Planting boost for city in National Tree Week


Around 250 new trees will be planted in the city this year, including 100 new trees in the city's parks.


To mark National Tree Week(November 24 - December 2), the annual initiative by The Tree Council topromote the importance of and value of trees,Cabinet Member for Culture and Leisure, Cllr Peter Bradbury  was joined by local ward members and pupils from Severn Primary School  to plant new autumn cherry trees in Thompsons Park, Canton today.


The new autumn cherries are part of the Council's 2018/19 programme that will see in the region of 250 new plantings across the city, helping to improve the local environment.


Thanks to support from Cardiff Civic Society's Tree Canopy Cardiff project, Trees for Cities, Dwr Cymru Welsh Water, Barcham's Trees, a Welsh Government GI Grant, as well as members of the public funding memorial trees in memory of loved ones, trees will be planted on streets with missing trees within the city and on new sites along main roads to help reduce pollution. The city's parks will also benefit with 100 new trees set to put down roots.

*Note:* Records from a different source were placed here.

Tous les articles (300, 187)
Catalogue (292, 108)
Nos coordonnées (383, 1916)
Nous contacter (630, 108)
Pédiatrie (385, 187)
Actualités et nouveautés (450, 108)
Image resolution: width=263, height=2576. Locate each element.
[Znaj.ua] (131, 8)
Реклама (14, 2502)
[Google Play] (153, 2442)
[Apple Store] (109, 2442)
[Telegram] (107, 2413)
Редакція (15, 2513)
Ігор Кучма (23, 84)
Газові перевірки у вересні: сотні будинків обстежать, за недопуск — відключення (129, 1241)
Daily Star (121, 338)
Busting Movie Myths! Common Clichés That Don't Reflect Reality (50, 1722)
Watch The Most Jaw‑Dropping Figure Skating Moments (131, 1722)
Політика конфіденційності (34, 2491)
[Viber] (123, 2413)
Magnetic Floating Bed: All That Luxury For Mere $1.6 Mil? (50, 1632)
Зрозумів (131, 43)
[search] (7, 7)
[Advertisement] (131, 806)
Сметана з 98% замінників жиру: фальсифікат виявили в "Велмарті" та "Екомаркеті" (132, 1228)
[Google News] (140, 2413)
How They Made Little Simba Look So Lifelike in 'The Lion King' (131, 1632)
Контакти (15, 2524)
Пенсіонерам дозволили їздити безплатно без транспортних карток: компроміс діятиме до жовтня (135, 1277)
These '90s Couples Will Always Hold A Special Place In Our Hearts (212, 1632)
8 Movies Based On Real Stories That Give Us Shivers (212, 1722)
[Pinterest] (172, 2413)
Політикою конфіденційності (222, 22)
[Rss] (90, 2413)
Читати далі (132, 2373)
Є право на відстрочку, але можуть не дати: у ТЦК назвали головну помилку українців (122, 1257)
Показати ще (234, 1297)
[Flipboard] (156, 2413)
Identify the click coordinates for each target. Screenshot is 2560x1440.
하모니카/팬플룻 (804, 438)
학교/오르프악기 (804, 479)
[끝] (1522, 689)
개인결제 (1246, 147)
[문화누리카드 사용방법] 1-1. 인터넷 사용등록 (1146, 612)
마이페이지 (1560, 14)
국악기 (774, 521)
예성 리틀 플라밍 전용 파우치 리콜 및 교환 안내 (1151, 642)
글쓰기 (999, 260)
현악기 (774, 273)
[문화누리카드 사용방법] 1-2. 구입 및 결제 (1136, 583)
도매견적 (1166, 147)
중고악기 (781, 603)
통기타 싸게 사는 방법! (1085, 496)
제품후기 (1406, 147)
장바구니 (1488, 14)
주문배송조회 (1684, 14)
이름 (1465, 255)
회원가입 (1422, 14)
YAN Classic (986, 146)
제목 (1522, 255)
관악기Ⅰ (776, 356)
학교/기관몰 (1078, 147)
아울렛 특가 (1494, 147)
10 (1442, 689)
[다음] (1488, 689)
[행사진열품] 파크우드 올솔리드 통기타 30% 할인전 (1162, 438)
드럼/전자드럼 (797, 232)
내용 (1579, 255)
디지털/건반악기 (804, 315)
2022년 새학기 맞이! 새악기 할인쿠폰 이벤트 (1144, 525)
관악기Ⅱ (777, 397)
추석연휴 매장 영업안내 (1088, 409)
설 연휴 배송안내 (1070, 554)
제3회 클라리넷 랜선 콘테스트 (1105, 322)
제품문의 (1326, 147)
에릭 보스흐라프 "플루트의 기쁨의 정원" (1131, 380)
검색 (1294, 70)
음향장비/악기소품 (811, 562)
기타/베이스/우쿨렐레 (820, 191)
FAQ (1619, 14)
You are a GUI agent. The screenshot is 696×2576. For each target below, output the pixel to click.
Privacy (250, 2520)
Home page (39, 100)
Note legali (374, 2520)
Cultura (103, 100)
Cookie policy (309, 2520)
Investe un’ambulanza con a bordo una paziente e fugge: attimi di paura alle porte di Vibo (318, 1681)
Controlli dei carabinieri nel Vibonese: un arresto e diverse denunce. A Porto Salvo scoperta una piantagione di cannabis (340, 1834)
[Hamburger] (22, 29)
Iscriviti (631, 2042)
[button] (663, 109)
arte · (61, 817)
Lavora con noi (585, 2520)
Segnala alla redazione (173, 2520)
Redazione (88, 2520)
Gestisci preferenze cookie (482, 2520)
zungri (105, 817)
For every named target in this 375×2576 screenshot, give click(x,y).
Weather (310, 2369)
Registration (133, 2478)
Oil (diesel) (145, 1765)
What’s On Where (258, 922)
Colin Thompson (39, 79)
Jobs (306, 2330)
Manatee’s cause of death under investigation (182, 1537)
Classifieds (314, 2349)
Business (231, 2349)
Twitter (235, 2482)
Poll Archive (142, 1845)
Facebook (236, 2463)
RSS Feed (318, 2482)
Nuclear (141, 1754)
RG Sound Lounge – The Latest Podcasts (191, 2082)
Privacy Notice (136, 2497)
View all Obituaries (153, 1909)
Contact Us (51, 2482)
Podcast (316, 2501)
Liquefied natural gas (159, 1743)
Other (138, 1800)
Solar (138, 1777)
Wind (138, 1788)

Cllr Peter Bradbury said: "I was delighted to mark National Tree Week at Thompsons Park today, by planting new and replacement trees that will hopefully be enjoyed by visitors to the park for generations to come. We're really grateful to our partners and private sponsors who have enabled us to deliver this year's programme, which underlines our commitment to ensuring that the vitality of the Council's tree stock is maintained.


"This year's programme focusses on areas of the city with low tree canopy cover such as Grangetown, Splott, Adamsdown and Butetown as well as replacing missing trees from parks in Riverside, Canton and Fairwater, and housing sites where trees have had to be removed."